The Bundesheer at War

The Bundesheer at War

The Bundesheer at War
with Ian Birdwell
Austria's Bundesheer is an army we’ve seen mentioned in passing in several of the books describing World War Three in Team Yankee, but it is a force we’ve not seen in action directly. In our timeline the Bundesheer’s goal was primarily to stall for time against invasion if their neutrality was ever violated. Team Yankee represents an opportunity to see how that force would be able to defend their neutrality and independence from foreign invasion. In the current timeline of the game it is an underdog story ripe for narrative exploration, just like the conflict further north in West Germany. Over the course of four articles I plan on embarking on a journey to represent researching, building, and painting Bundesheer in 

History in our Timeline
The tense situation surrounding the negotiation of the Austrian State Treaty in 1955 led to significant concessions to both the Soviet Union and the United States, a significant concession related to the Bundesheer. As per the Article 13 of the Austrian State Treaty, the Bundesheer was forbidden to acquire more modern armaments such as missiles and other technologies which are significantly more common in other armies, in addition to provisions on overall military size and to maintain neutrality in the Cold War. This provision put Austria on a trajectory radically different from other European states, with the Bundesheer producing more effective ammunition for recoilless rifles and a domestic arms industry capable of supplying the needs of state security with an extensive border with two Warsaw Pact nations.

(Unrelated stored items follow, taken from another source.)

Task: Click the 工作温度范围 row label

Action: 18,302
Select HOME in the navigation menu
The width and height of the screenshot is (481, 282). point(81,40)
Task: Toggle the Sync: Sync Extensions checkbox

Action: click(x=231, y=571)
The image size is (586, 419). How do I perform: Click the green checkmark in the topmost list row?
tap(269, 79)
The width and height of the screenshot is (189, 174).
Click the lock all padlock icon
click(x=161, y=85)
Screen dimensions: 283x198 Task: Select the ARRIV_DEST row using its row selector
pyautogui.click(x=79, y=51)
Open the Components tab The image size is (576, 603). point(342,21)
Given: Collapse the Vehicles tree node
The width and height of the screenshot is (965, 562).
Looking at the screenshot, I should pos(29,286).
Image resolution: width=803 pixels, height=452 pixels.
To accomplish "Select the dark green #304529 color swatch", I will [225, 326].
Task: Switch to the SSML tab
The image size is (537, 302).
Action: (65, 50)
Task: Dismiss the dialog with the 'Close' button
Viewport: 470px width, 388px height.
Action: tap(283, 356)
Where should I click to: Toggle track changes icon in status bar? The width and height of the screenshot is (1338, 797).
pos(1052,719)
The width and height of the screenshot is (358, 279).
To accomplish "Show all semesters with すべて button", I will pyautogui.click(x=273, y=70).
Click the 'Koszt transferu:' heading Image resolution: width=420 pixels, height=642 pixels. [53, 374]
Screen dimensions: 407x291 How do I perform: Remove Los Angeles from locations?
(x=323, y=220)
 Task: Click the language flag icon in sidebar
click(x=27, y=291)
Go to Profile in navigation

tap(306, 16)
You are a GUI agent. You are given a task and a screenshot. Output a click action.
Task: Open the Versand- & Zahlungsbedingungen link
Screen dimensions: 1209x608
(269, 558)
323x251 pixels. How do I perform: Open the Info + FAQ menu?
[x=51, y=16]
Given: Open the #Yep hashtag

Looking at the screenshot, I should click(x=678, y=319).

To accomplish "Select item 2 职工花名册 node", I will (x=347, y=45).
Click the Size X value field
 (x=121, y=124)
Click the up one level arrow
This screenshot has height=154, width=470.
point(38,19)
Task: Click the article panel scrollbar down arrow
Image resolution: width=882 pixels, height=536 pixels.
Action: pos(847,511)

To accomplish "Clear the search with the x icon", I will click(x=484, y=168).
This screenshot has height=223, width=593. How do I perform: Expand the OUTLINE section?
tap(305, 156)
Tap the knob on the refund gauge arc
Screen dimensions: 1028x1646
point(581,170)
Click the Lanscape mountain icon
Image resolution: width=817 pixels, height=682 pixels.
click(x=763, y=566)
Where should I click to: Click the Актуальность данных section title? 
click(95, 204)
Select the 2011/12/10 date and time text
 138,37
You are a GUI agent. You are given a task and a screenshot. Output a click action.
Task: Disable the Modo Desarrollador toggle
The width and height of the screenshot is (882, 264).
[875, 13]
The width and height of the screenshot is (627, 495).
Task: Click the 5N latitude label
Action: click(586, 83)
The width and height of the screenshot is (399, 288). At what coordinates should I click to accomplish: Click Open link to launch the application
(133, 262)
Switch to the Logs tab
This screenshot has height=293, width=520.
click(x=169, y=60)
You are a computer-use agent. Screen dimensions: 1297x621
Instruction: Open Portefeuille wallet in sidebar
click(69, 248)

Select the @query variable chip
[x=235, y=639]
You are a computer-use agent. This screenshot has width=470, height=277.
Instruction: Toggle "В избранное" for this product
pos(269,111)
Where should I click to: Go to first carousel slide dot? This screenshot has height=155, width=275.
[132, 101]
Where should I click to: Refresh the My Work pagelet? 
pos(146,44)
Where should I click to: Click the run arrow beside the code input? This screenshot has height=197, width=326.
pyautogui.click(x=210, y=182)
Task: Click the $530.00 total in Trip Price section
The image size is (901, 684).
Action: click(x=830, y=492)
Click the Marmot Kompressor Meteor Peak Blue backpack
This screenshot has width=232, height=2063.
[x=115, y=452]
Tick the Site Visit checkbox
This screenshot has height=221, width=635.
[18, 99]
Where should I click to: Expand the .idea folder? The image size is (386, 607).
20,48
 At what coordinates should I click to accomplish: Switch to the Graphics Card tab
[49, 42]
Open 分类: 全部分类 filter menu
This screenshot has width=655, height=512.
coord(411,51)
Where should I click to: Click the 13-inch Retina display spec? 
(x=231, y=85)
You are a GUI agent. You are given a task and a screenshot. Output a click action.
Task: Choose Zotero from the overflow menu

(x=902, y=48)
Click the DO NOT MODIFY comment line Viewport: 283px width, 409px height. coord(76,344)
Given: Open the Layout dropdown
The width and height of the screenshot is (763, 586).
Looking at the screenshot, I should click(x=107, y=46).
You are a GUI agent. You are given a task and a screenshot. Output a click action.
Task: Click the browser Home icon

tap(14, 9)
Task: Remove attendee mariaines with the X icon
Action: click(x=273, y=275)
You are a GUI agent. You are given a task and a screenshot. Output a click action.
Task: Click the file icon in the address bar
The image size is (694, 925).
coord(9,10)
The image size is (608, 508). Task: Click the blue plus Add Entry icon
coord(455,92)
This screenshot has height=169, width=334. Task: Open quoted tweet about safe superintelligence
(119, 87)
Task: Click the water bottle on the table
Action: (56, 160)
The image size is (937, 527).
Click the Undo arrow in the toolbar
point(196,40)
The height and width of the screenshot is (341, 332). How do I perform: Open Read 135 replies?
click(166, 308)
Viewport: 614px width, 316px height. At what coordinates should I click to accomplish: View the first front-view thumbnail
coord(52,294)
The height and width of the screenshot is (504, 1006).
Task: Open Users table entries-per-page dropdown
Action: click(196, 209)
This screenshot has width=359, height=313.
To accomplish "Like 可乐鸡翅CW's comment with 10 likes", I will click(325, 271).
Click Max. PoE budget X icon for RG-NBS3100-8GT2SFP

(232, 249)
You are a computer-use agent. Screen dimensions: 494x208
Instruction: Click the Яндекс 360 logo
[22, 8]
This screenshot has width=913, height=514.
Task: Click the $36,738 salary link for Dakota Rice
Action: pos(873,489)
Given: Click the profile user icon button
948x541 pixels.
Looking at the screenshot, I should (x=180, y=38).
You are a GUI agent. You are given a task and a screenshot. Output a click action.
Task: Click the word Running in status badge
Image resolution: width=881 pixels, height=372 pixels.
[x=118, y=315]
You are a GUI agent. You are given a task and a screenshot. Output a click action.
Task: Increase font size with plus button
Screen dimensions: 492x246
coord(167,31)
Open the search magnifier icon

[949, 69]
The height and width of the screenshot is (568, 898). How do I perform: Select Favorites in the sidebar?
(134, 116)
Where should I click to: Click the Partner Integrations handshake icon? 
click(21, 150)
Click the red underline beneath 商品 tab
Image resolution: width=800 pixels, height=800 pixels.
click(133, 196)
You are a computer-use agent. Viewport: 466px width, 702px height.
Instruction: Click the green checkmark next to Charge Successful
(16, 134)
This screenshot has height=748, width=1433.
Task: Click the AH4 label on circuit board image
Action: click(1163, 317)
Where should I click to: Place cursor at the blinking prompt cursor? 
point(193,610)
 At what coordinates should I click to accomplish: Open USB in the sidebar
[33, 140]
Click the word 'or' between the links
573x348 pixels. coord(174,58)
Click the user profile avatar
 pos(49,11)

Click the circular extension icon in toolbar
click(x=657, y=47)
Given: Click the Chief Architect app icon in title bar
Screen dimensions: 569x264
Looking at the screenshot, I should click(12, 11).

In terms of structure, the Austrian military was divided into two primary components the first and second armies. The Bundesheer’s first army represents the most modernized and mobile elements of the Bundesheer, and is tasked with defending the Eastern Half of Austria from invasion. The Austrian second army is not as mobile as the first army, but it is tasked with defending the more mountainous Western Half of Austria and reinforcing the Eastern Half when needed. Like many nations of the time, Austria practiced a conscript army which required a period of military service to be completed by all young men. A unique aspect of the Austrian military was the presence of the Jagdkampf forces, local militias ordered to go to ground and then carry out guerilla warfare to disrupt the invaders supply lines once the regular Bundesheer had fallen back. These forces would eventually hope to link back up with the Bundesheer to help throw back the invader from Austrian territory. With training comparable to western nations, highly mountainous terrain to defend, and a strong inclination against another Soviet occupation the Austrian military was certainly up to the task though the Bundesheer faces an uphill battle.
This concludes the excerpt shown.